Training

Advanced Web Application Security Training

In September I had the opportunity to attend a two-day training about security in web applications held by Securitum. I thought it would have been an excellent opportunity to gain some more insight on the best practices to follow while working on the Django web application around which my job revolves every day.

The training was structured in sections, one for each of the several vulnerabilities we analysed, where each section was opened by a theoretical explanation and later followed by a “hands-on” exercise where we were required to exploit the flaw we had just learned about in order to bypass the security of a fictional system and gain access to some information we should not have been able to reach.

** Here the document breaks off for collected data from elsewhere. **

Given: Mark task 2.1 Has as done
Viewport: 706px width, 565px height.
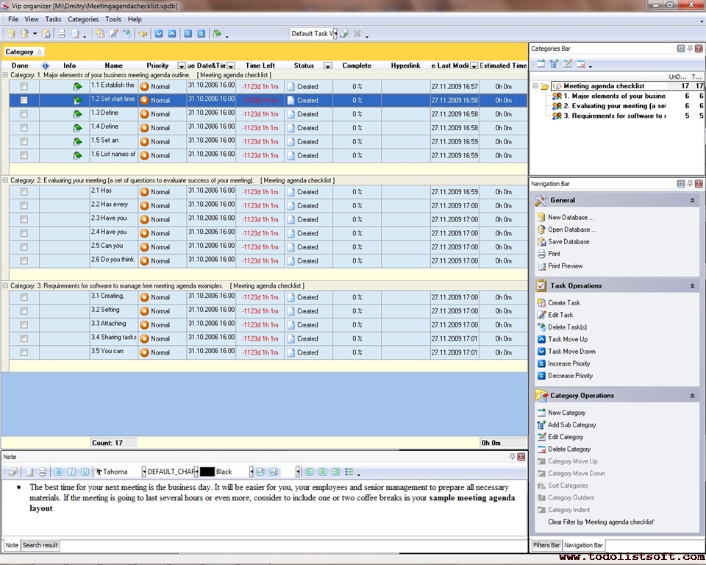Looking at the screenshot, I should coord(24,192).
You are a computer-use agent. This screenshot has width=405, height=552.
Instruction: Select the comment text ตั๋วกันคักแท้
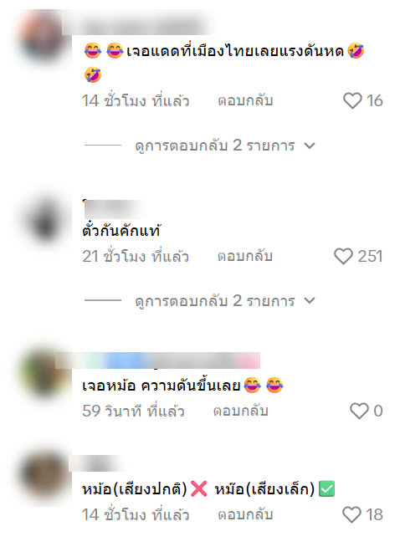click(121, 231)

Among the vulnerabilities I learned about during the training, I was particularly struck by the XML External Entity one. If you are not familiar with this, it basically revolves around the possibility offered by XML to define your own entities in documents, like in the following code fragment:

1
2
3
4
5
6
7
8
<?xml version="1.0" encoding="ISO-8859-1"?>
<!DOCTYPE foo [
<!ELEMENT foo ANY >
<!ENTITY xxe SYSTEM "file:///dev/random" >]>

<foo>
&xxe;
</foo>

The possible values after the SYSTEM keyword can be:

  • a file on the server, whose contents will replace the entity;
  • a directory on the server, whose file listing will replace the entity;
  • an HTTP request, whose response will replace the entity.

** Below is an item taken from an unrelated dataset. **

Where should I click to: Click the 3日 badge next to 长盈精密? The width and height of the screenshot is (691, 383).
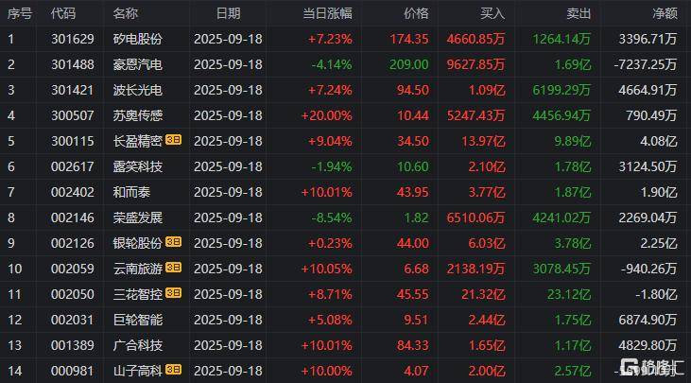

Since most of the XML parsers have the option for parsing and resolving external entities activated by default, it could be an easy attack vector for getting the contents of some file or service we should not be able to access remotely, as in the screenshot below:

Another vulnerability we analysed is the famous pickle module in Python. This module is able to serialise and deserialise Python objects as byte streams using a specific stack-based language: basically the output of the pickle operation is a program which is then able to recreate the serialised Python data structures. In this case, the problem arises when an attacker is able to modify the representation of a pickled object to inject code that gets executed remotely when Pickle deserialises the object. For example, in the code fragment below we are telling Python to call the os.system function with echo hello world as a parameter, which will print the string hello world on the server:

1
2
3
4
cos
system
(S'echo hello world'
tR.

The last vulnerability is a variation of the NoSQL injection affecting MongoDB, which allows you to run arbitrary JavaScript code on the server for some of its operations (e.g., in the $where clause in a query). This obviously can be used as a vector attack for accessing records we should not have access to. For example, if on the server we have this code for querying the users table in our database

1
db.myCollection.find({ active: true, $where: function() { return obj.username == $user && obj.password == $pass; } });

and we send a request to the server formatted as following

1
https://www.example.com/query?user="admin";}});//&pass=

this gets translated in MongoDB as the following query

1
db.myCollection.find({ active: true, $where: function() { return obj.username == "admin";}});// && obj.password == "" ; } });

which could possibly allow us to login as the ‘admin’ user (if there is one in the table).